• _Exercise_
Show all lines from the records below in which the string "button" is present.
-- The records follows --
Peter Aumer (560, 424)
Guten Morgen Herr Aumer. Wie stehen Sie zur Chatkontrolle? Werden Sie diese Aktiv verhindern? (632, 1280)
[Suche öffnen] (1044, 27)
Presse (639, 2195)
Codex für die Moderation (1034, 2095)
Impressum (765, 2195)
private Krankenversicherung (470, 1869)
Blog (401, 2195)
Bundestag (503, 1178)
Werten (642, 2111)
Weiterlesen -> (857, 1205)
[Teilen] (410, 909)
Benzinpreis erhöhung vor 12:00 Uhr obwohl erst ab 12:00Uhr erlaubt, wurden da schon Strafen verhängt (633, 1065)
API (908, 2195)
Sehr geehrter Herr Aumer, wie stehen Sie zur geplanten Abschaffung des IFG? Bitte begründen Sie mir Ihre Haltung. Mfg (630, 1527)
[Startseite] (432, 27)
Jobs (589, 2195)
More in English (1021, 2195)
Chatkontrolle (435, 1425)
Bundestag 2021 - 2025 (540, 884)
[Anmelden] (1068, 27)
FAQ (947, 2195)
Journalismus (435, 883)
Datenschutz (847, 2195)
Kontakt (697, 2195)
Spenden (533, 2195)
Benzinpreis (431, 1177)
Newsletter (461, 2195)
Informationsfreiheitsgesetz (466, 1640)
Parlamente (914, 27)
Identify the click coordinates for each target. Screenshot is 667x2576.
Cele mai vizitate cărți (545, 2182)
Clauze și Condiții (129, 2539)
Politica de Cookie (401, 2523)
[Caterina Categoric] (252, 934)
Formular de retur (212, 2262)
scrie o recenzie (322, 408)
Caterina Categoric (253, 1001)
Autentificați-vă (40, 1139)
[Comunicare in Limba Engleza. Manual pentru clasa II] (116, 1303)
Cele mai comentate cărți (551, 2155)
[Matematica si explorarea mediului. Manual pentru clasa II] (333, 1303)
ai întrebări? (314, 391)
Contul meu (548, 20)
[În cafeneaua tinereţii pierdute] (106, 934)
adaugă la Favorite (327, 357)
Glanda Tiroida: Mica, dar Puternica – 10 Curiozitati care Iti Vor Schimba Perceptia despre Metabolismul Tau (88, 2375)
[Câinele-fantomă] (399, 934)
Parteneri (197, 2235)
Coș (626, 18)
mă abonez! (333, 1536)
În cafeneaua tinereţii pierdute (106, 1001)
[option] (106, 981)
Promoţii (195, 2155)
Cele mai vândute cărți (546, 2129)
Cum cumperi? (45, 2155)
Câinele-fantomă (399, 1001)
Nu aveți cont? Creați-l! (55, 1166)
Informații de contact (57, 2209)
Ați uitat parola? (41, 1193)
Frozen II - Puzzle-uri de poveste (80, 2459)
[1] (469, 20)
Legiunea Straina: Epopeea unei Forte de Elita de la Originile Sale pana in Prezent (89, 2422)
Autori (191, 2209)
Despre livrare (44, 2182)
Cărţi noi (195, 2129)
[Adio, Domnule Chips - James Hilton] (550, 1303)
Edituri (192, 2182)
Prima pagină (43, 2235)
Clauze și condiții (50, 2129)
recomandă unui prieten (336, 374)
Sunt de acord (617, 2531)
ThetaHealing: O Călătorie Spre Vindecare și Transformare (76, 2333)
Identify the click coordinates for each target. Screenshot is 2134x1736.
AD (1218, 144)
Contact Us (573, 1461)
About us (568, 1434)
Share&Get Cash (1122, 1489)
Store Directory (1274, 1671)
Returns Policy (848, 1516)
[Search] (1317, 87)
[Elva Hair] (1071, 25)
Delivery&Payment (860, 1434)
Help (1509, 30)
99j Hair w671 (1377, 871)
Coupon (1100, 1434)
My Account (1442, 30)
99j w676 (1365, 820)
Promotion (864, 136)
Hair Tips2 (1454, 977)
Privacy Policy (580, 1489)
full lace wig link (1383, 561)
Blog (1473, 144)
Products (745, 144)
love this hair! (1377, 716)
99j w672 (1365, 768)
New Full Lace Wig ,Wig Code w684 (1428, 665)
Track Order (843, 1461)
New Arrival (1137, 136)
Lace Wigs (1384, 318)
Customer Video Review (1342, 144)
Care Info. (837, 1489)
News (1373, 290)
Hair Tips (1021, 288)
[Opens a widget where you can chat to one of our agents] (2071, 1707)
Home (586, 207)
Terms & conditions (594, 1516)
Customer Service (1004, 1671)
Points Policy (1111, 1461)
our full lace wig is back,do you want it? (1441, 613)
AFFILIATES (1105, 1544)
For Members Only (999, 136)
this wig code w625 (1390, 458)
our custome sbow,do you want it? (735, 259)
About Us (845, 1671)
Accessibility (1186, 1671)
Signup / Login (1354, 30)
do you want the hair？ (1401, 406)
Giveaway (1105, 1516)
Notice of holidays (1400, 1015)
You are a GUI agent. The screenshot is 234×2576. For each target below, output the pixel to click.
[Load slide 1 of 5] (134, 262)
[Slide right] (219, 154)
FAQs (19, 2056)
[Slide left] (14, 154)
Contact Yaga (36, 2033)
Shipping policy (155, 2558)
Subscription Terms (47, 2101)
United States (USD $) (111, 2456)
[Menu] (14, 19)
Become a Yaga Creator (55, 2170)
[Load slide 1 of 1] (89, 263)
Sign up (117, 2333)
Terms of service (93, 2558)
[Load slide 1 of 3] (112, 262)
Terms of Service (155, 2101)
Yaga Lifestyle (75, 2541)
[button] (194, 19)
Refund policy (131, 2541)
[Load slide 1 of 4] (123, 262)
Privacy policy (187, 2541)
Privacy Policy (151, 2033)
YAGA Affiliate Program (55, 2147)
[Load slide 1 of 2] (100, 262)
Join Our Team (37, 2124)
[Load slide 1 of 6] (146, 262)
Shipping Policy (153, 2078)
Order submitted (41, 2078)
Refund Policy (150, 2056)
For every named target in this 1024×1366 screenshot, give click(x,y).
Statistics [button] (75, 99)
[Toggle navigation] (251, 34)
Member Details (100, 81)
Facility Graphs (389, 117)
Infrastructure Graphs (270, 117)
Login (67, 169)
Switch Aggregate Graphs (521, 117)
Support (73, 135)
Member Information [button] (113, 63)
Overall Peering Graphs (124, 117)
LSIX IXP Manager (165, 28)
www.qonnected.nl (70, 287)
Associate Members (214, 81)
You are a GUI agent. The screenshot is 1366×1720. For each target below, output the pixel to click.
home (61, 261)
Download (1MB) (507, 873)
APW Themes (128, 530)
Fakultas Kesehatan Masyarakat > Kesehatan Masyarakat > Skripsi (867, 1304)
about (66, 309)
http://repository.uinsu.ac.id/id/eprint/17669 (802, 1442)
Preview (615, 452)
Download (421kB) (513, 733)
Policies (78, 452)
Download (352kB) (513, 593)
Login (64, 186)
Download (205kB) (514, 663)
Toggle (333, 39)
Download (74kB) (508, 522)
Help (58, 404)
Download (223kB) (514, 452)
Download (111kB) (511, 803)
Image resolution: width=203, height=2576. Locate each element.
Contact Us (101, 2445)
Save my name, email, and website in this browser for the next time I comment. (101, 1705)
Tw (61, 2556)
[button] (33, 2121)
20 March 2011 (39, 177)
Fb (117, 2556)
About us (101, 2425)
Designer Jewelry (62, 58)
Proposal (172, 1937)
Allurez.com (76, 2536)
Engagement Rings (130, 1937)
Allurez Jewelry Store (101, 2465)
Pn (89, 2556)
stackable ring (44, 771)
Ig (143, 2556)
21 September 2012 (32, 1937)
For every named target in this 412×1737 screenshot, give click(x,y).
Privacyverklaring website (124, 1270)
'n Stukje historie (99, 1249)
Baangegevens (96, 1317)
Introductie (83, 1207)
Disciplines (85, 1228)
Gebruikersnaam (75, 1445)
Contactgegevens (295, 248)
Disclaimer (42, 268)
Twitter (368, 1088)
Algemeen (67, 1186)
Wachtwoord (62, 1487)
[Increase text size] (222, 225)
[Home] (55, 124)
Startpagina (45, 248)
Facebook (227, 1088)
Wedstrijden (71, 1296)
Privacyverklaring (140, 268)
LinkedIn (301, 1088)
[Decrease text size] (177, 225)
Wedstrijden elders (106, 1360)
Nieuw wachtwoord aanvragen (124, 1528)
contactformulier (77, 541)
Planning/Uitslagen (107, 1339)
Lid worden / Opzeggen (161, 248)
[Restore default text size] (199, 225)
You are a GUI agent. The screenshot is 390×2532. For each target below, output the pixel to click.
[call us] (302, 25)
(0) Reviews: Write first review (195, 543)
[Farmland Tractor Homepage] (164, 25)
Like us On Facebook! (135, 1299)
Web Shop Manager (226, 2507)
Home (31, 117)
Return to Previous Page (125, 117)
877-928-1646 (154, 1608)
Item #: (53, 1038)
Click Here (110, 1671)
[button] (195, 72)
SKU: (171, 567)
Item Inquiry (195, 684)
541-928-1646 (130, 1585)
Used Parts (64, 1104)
-- The records concluded --
• _Solution to the exercise_
[button] (194, 19)
Statistics [button] (75, 99)
Member Information [button] (113, 63)
[button] (33, 2121)
[button] (195, 72)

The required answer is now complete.